Critique : Lady Chatterley (2006)

Lady Chatterley est un film dramatico-romantique coécrit et réalisé par Pascale Ferran.

Angleterre, automne 1921, au cœur du pays minier. Dans la froideur du château des Chatterley, la jeune Constance dépérit auprès de son mari, sir Clifford, infirme depuis son retour de la guerre. Un jour, elle rencontre Parkin, le garde-chasse, un homme rude et solitaire. Alors que la nature s’ouvre aux rayons du printemps, ces deux êtres séparés par leur position sociale vont peu à peu se rejoindre dans un éveil des sens salvateur.


L’éveil vers la vie et la liberté

Pascale Ferran adapte la deuxième version du roman de D. H. Lawrence, Lady Chatterley et l’Homme des bois. Porté par un petit budget de 3,2 millions d’euros, le long métrage se rapproche des modestes productions british du passé. Une modestie qui n’enlève en rien le fait que la cinéaste maitrise son sujet, ses personnages et leurs sentiments. Son approche rappelle souvent celle de James Gray (Ad Astra, Two Lovers), qui se focalise sur l’individu et les individus qui se voient rongés par l’amour ou la passion.
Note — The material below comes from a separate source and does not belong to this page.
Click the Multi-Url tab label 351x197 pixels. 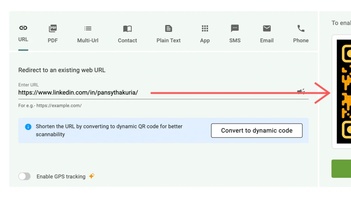point(88,40)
Tout d’abord, Lady Chaterley pose un contexte, celui de l’après-Guerre (1918), puis l’isolement des âmes au milieu de la campagne. On peut y voir un certain emprisonnement, qui fait naitre de la mélancolie chez les uns et les autres. La cinéaste est au plus près de Constance (Marina Hands), et on navigue avec elle sur la vague de ses désirs, ses joies et ses peines. L’impuissance physique et sentimentale de son mari conduit la jeune femme à se trouver une échappatoire. C’est tout d’abord, une promenade anodine qui va révéler la soif de désir enfuie de Constance. La rencontre avec le garde forestier redonne des couleurs à la lady… Pascale Ferran orchestre avec finesse le ressenti de Parkin et de Constance, et ce du début à la fin. Une histoire passionnelle qui offre une échappatoire à chacun et un goût retrouvé pour la vie.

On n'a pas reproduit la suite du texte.